_What you will do:_ What do you get if you reproduce the lines verbatim, from the line with "You are a GUI" through the line with "This screenshot has height=1018, width=1920."?

[START OF Task material]

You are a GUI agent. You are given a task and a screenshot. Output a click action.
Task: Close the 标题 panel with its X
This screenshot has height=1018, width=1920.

[END OF Task material]
[START OF Task material]

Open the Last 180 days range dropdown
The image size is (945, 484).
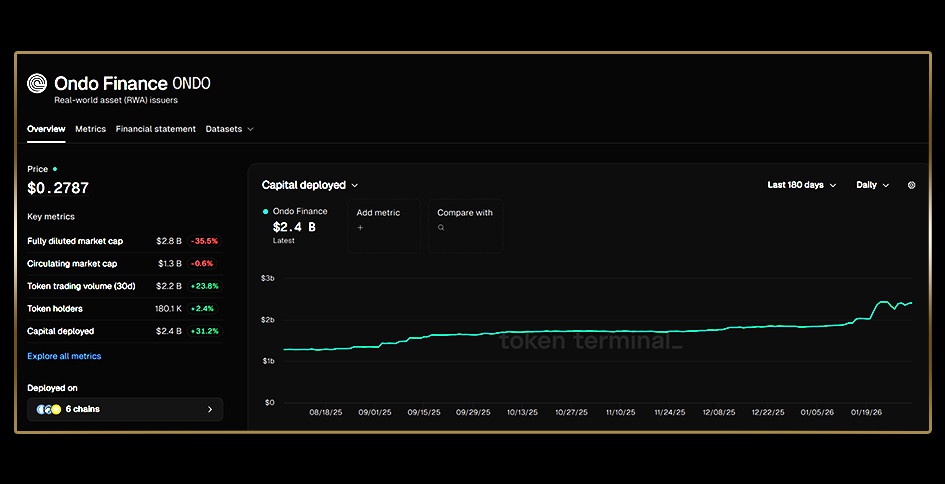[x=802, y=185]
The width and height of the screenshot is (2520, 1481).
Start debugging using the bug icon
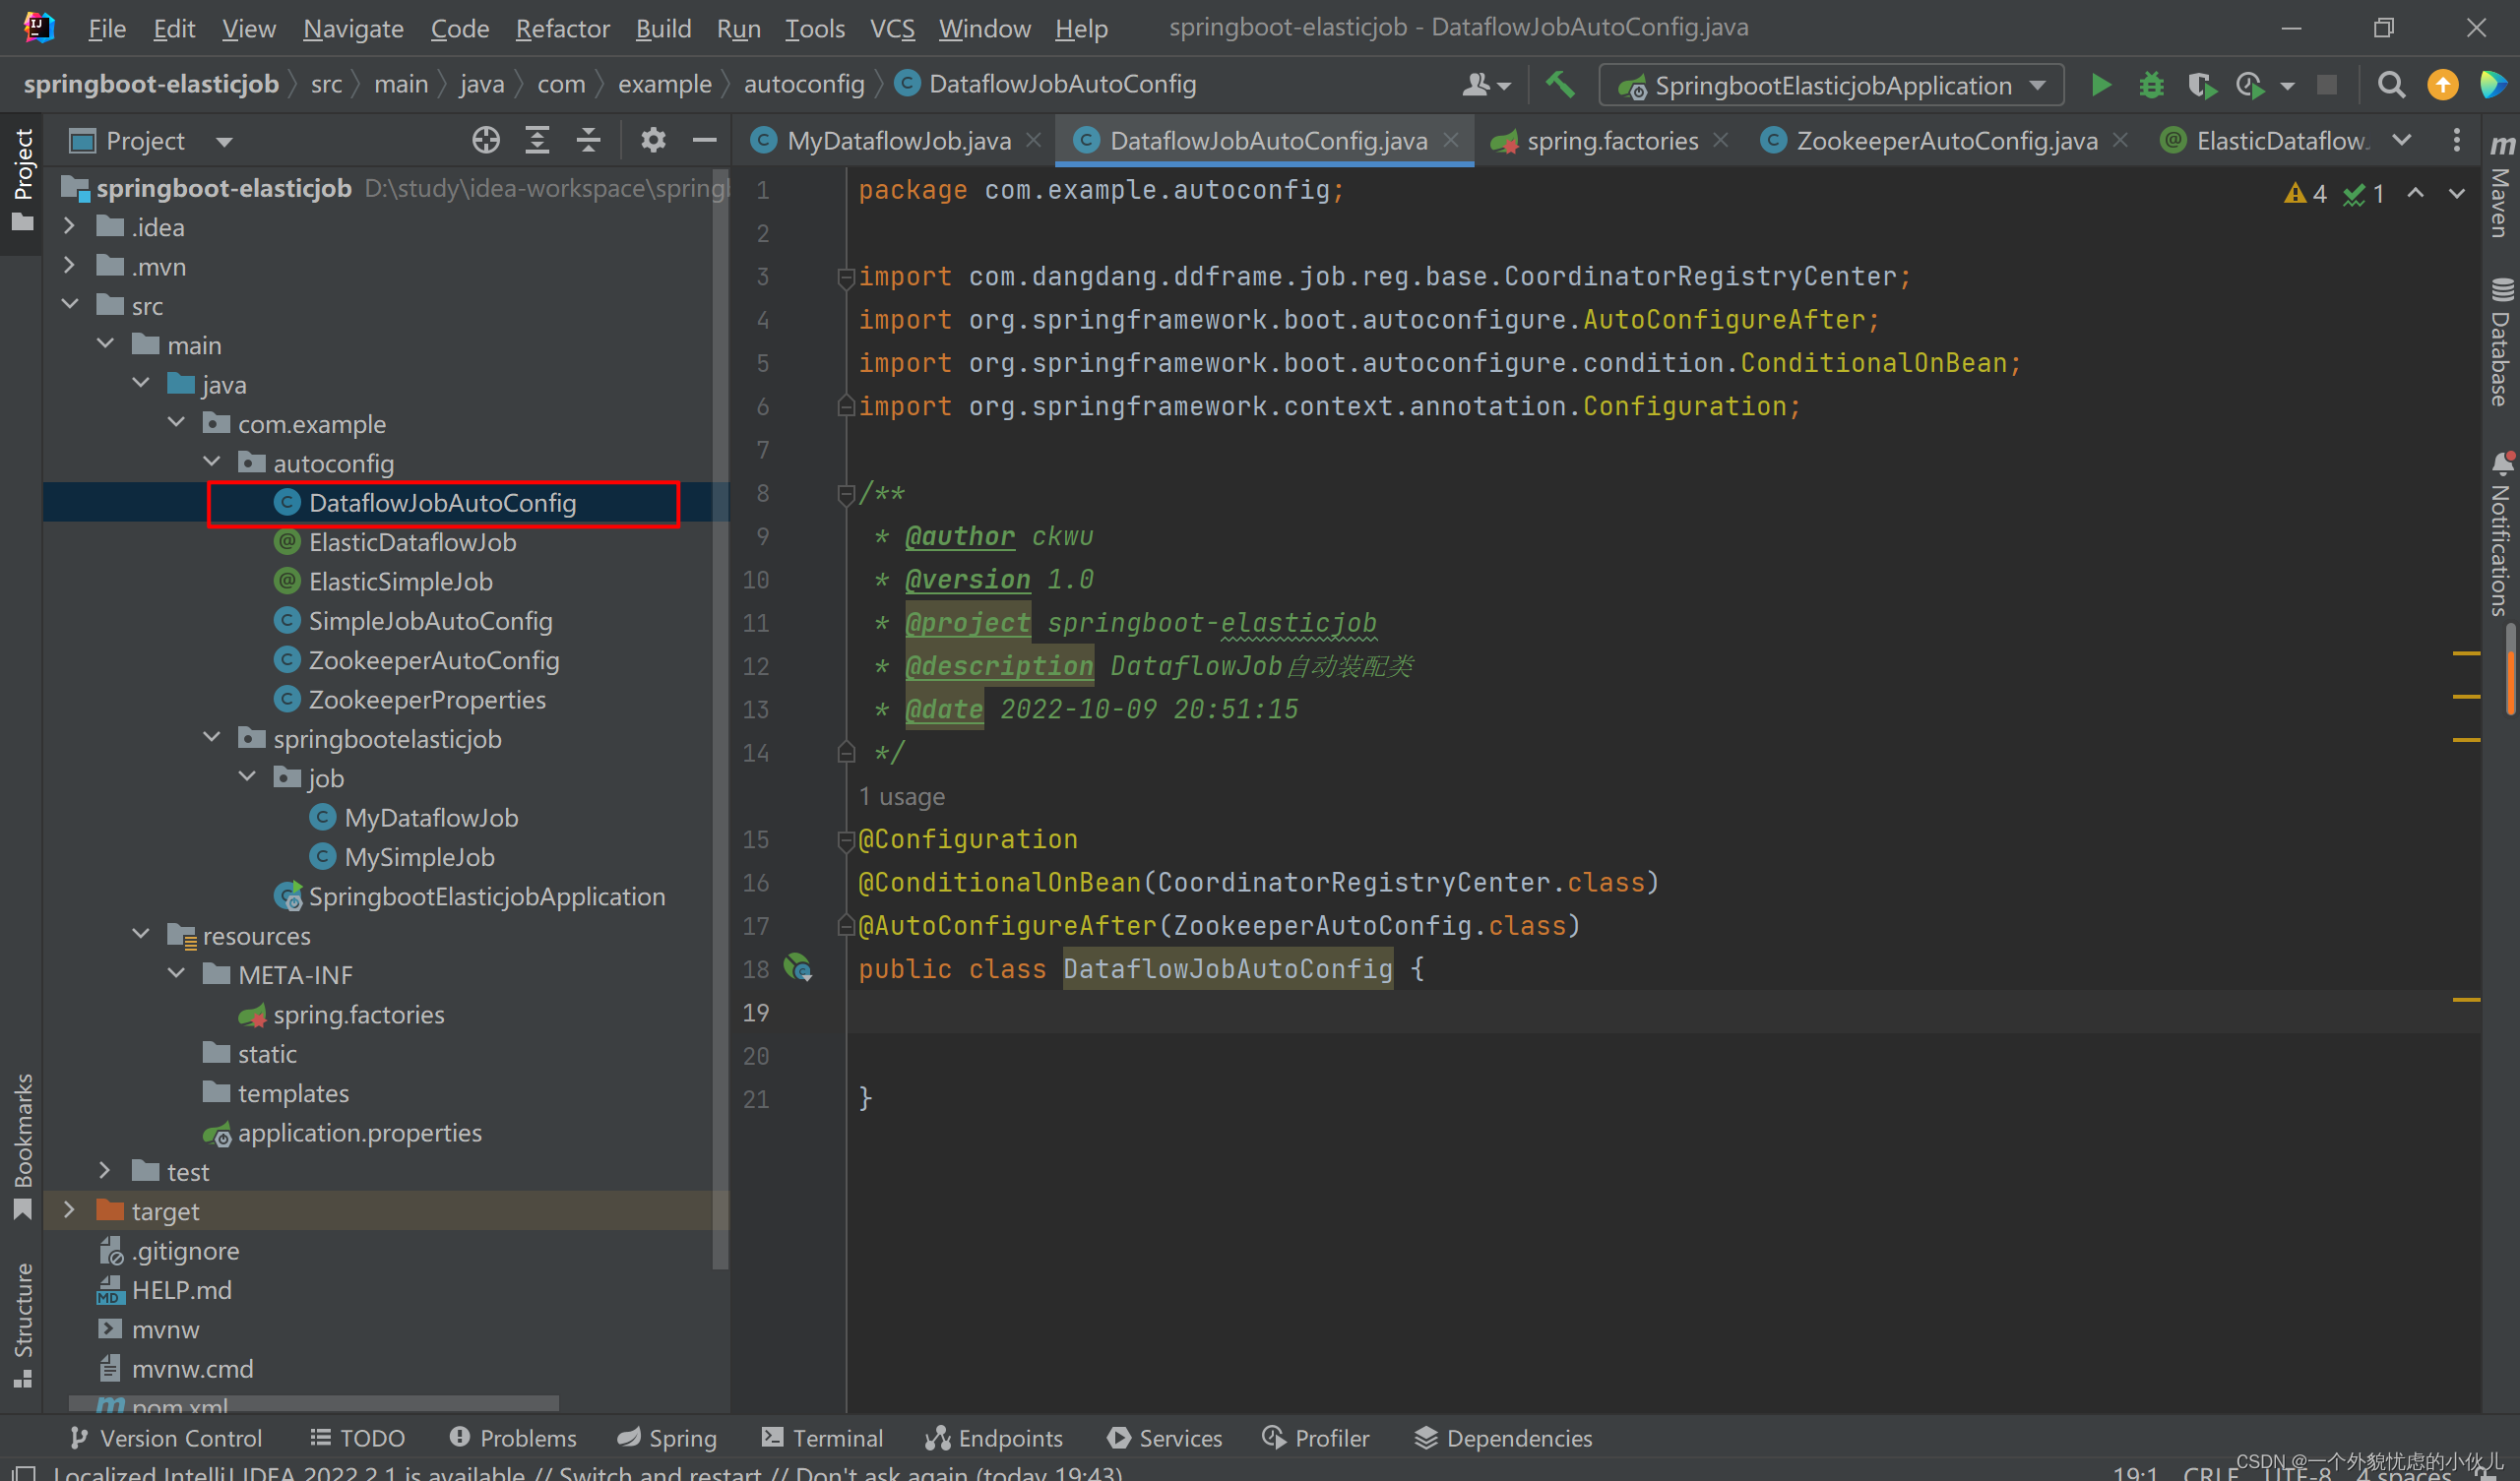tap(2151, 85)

[END OF Task material]
[START OF Task material]

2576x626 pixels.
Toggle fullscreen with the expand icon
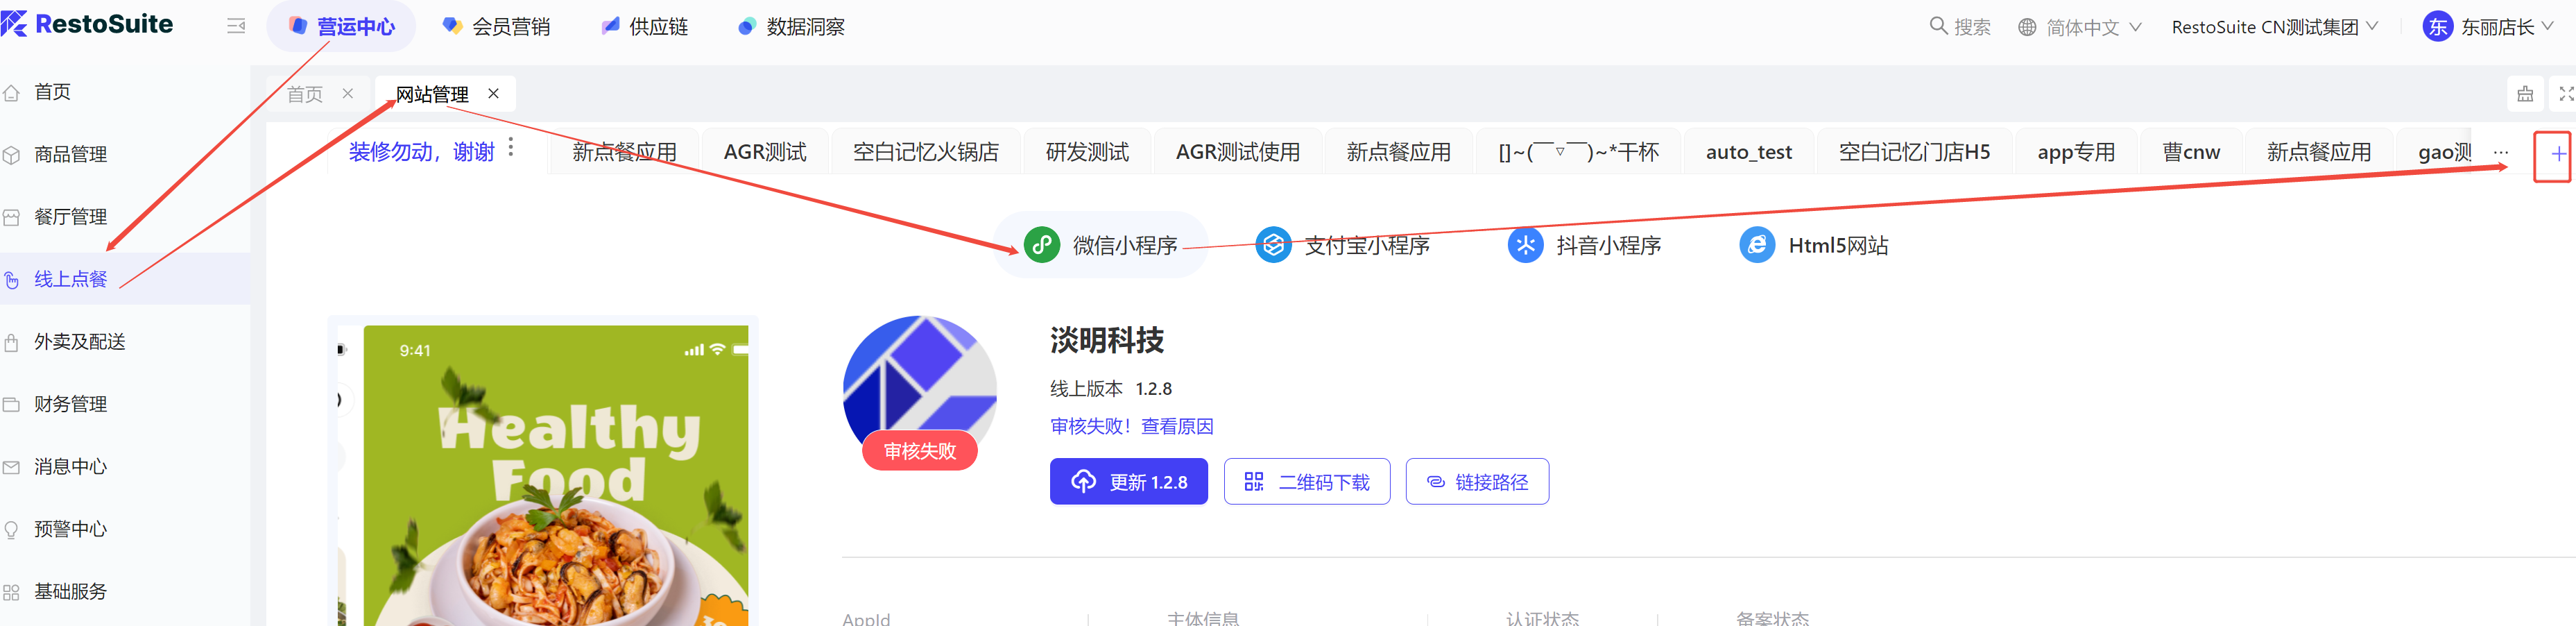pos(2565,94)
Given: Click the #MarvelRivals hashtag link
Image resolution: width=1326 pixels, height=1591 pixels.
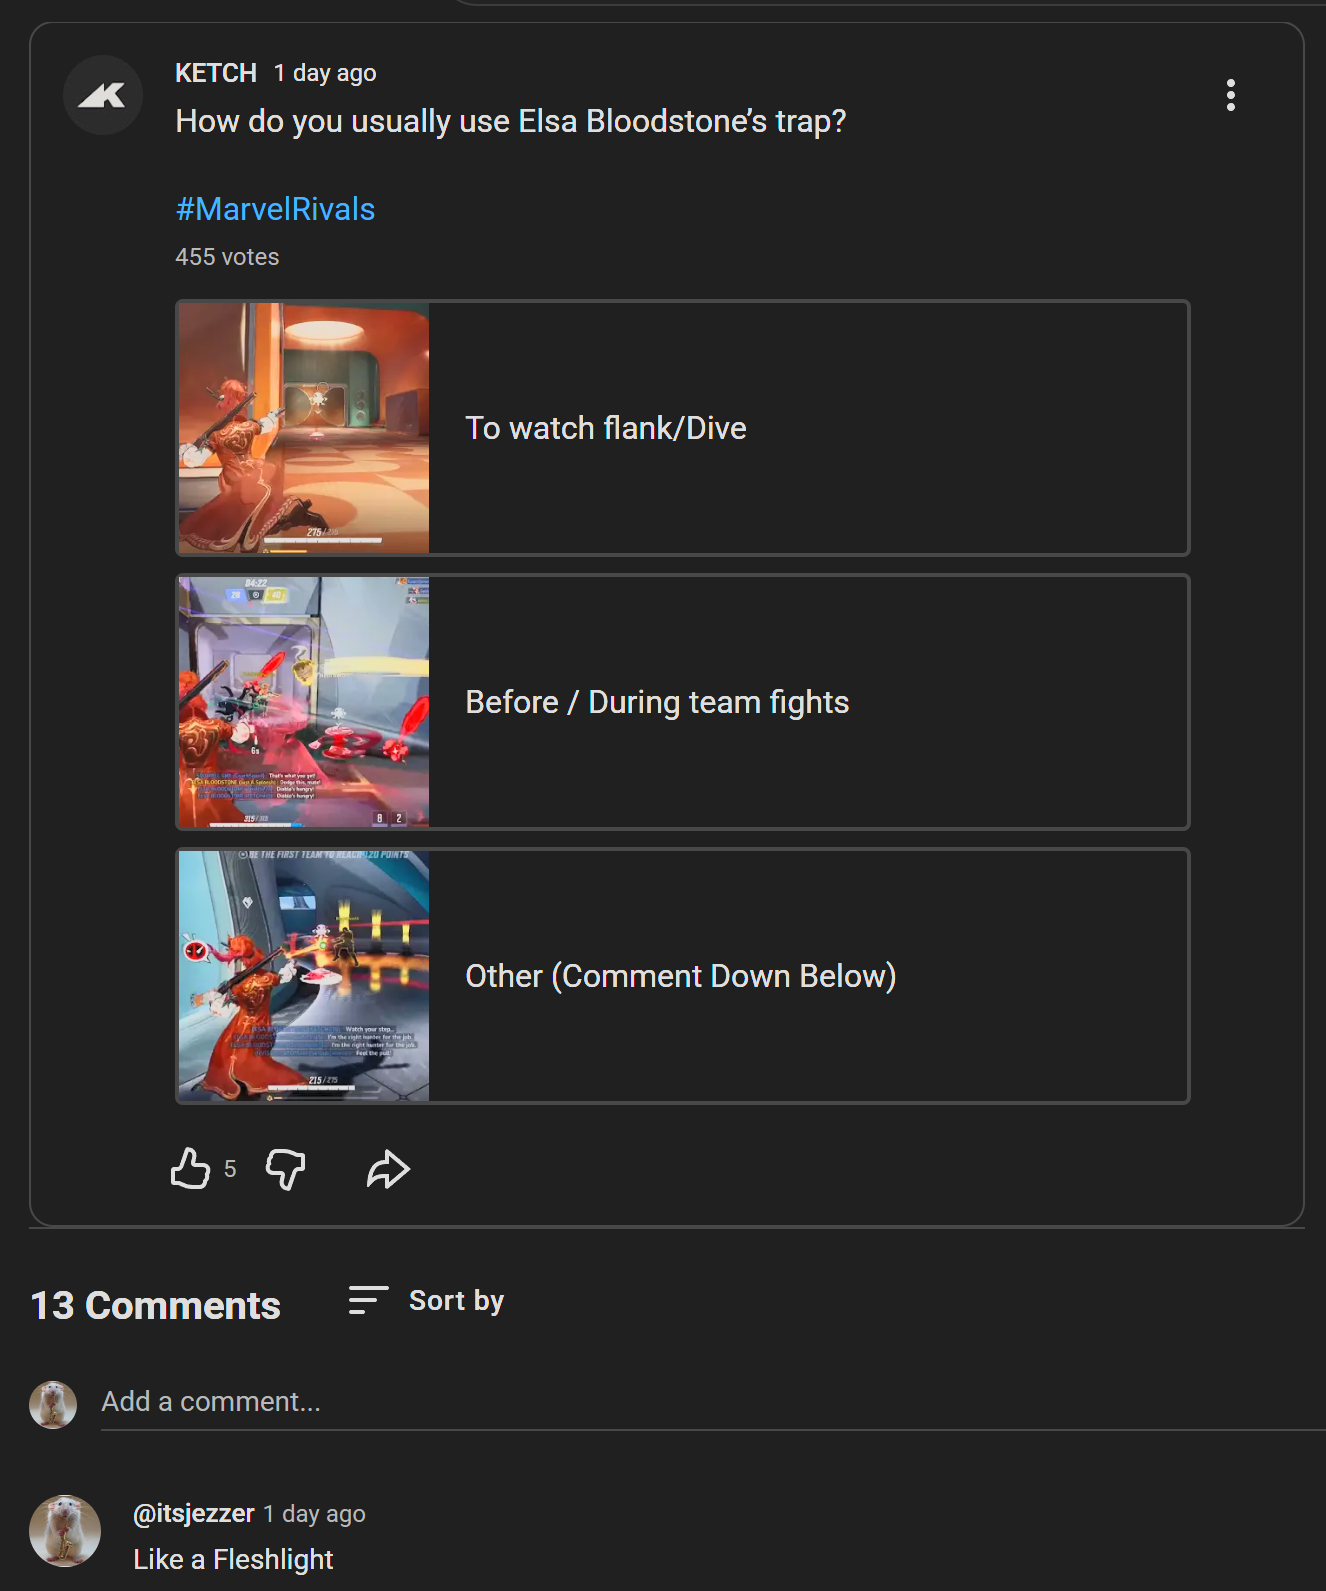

[END OF Task material]

_Output of the task:_
You are a GUI agent. You are given a task and a screenshot. Output a click action.
Task: Close the 标题 panel with its X
This screenshot has height=1018, width=1920.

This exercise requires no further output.